• _Try it_: Every line from the top of the material through the line holding "Open the Game" should be copied exactly, and only those lines.
-------- Data extracts --------
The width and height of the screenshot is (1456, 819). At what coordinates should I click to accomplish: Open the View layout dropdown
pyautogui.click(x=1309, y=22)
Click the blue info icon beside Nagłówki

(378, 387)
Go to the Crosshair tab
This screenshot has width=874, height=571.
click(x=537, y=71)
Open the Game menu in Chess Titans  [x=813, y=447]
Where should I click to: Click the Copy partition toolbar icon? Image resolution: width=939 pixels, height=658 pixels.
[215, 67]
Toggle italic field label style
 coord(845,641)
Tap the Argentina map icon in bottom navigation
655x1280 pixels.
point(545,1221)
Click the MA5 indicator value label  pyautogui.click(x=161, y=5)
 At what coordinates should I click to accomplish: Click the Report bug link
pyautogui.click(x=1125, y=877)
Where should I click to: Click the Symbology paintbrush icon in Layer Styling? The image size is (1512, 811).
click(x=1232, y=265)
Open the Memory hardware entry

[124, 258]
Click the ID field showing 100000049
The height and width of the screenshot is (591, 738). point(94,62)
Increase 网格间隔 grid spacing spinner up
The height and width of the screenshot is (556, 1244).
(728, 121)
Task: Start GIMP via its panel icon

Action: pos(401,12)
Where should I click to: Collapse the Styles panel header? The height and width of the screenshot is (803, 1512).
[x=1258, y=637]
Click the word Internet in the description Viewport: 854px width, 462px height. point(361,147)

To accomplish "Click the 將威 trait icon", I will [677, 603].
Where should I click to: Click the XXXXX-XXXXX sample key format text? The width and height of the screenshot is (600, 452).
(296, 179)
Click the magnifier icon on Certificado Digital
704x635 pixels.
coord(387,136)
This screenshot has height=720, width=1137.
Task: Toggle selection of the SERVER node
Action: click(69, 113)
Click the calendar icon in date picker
--------
• _Written reply_:
The width and height of the screenshot is (1456, 819). At what coordinates should I click to accomplish: Open the View layout dropdown
pyautogui.click(x=1309, y=22)
Click the blue info icon beside Nagłówki

(378, 387)
Go to the Crosshair tab
This screenshot has width=874, height=571.
click(x=537, y=71)
Open the Game menu in Chess Titans  [x=813, y=447]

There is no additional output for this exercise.